Überbau hebt ab

Das Vertrauen in Legislative, Judikative und Exekutive erodiert. Wie lange noch, bis der Glaube an die drei Säulen erodiert?

Infolge der vor ein paar Tagen getroffenen Entscheidung des Höchstgerichts der Vereinigten Staaten, das Urteil Roe vs. Wade (und damit die allgemein Straffreiheit von Abtreibungen bis etwa zur 24. Schwangerschaftswoche) zu kippen und die Regulierung von Schwangerschaftsabbrüchen an die Bundesstaaten zu übergeben, hat, abseits der Tatsache, dass 6 Personen – das Urteil wurde mit einer Mehrheit von 6:3 Stimmen gefällt – über das Leben und die Körper von Millionen von US-amerikanischen Frauen entscheiden, zu Aussagen (von namhaften Persönlichkeiten) und Kommentaren (in namhaften Medien) geführt, die mich ein Aufweichen des Glaubens und Vertrauens der Bevölkerung in die Justiz erkennen lassen.
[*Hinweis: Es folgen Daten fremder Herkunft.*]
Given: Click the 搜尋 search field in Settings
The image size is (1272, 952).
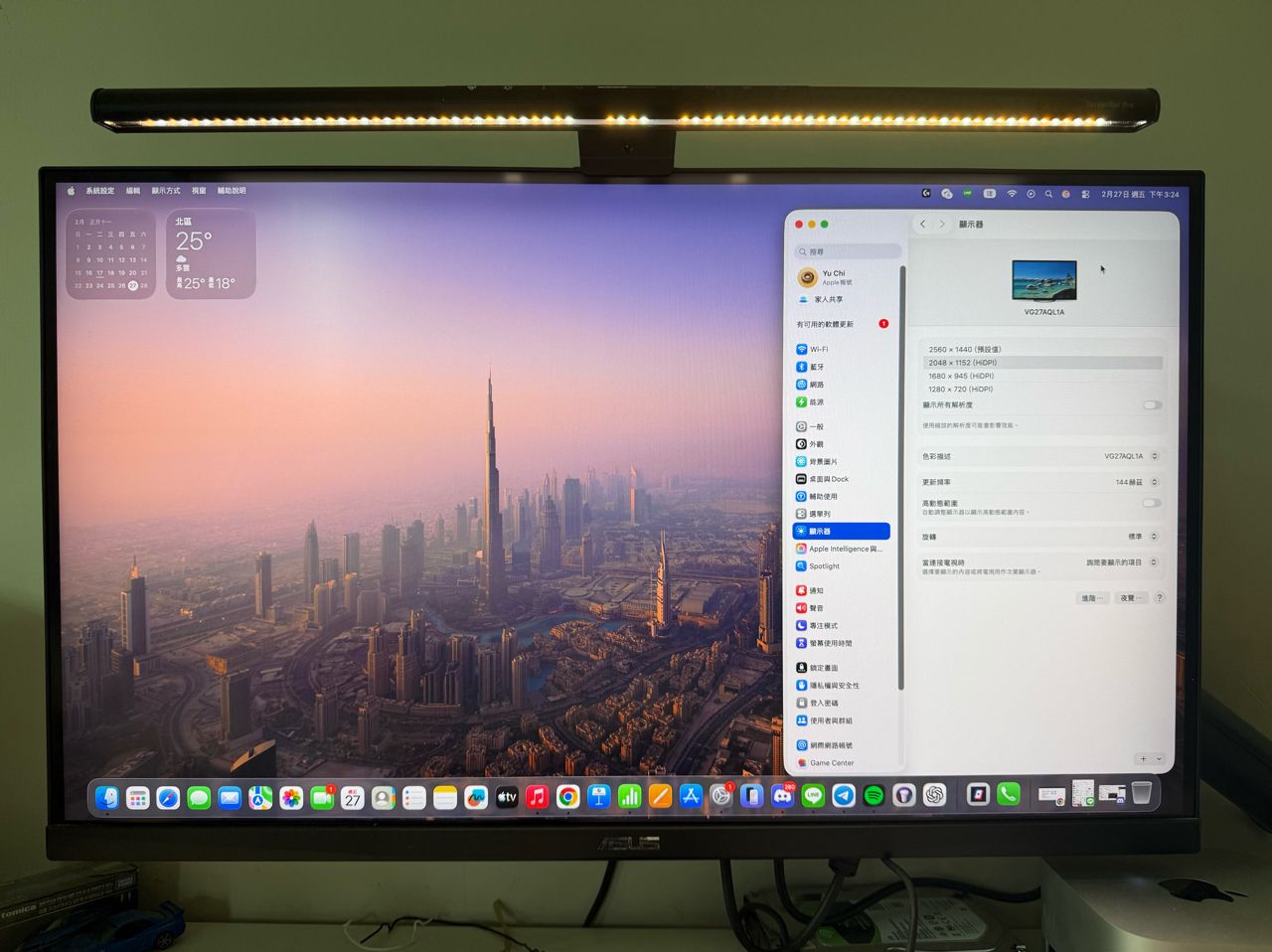Looking at the screenshot, I should coord(850,252).
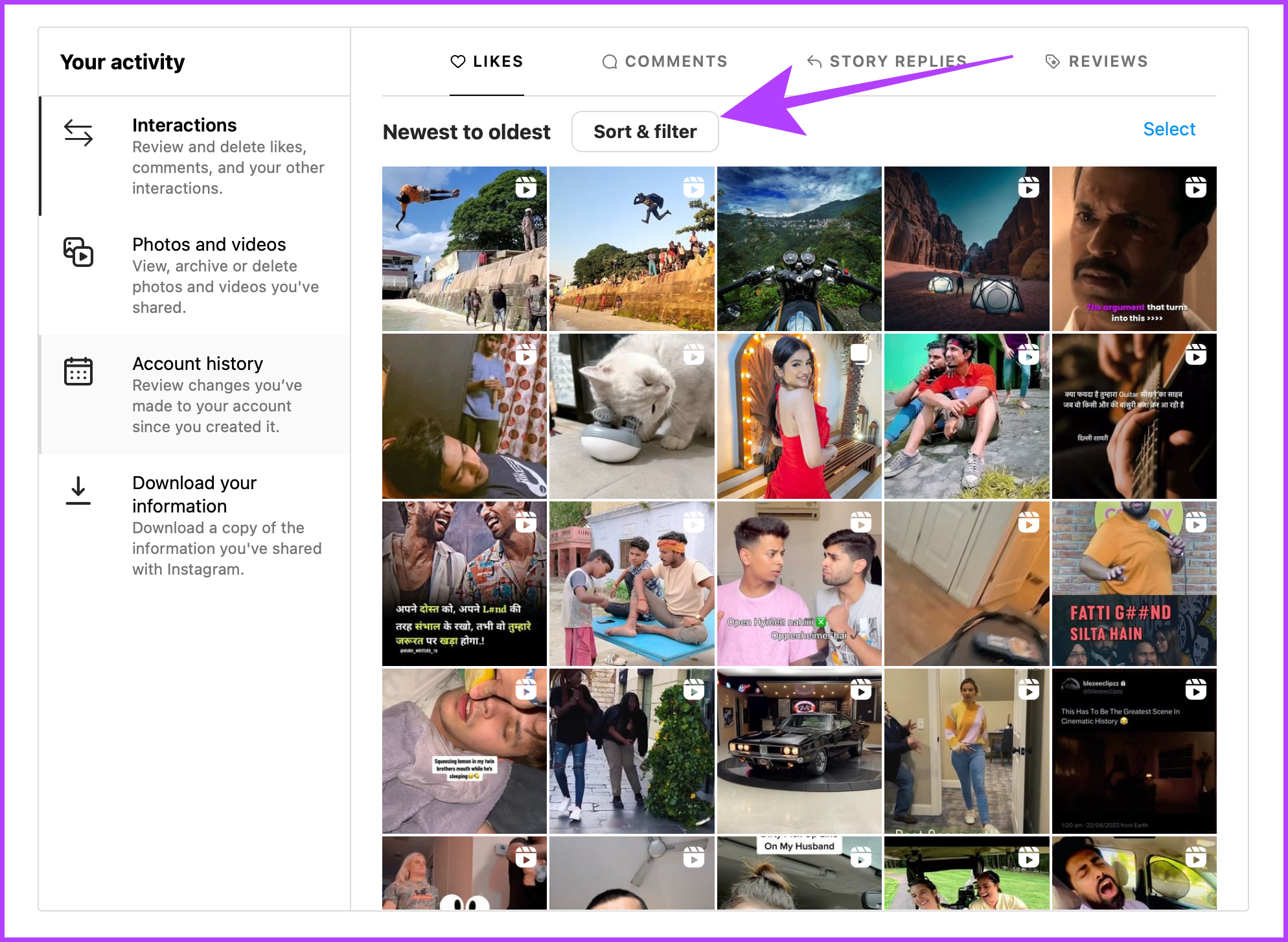Open the Sort & filter options
Image resolution: width=1288 pixels, height=942 pixels.
[645, 132]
Eine mehr als bedenkliche Entwicklung, denn der Glaube und das Vertrauen in die Politik ist ohnehin schon dahin, jener in die Exekutive spätestens seit den Amokläufen auf Schulen zumindest sehr stark eingeschränkt. Und jetzt auch noch der Supreme Court?

Wenn die New York Times einen Essay mit dem Titel „Requiem for the Supreme Court“ veröffentlicht, in dem sie, gestützt auf die Dissenting Opinion zur Begründung des Urteils, dem Höchstgericht vorwirft, sich nicht an das Gesetz zu halten, sondern an die persönlichen (parteipolitischen?) Meinungen, dann ist das schon starker Tobak.

The arrogance and unapologetic nature of the opinion are breathtaking. […] The majority has overruled Roe and Casey for one and only one reason: because it has always despised them, and now it has the votes to discard them. The majority thereby substitutes a rule by judges for the rule of law.

Was passiert als nächstes? Werden wir sehen, dass es möglich ist, Regierung, Exekutive und Justiz zu misstrauen? Werden wir vorgezeigt bekommen, wie man damit umgehen kann? Wird es zu einer Radikalisierung und Polarisierung kommen? Werden Gruppen, die jetzt schon den Staat nicht anerkennen wollen, stärker werden, werden sich neue bilden? Die aber alles entscheidende Frage wird sein: Wie werden sich Gruppen verhalten, die sich in der Politik nicht mehr repräsentiert, von der Justiz nicht mehr berücksichtigt und von der Exekutive angefeindet fühlen, wenn sie von Menschen gestärkt werden, sich bislang – aber eben nicht mehr! – gut vertreten, berücksichtigt und geschützt sahen? Welches Recht gilt für diese Menschen, was empfinden sie als gerecht? Wieviel ihres Verhaltens wird erzwungen sein, wieviel aus Überzeugung geschehen? Hier erodiert etwas und wir laufen sehenden Auges drauf zu.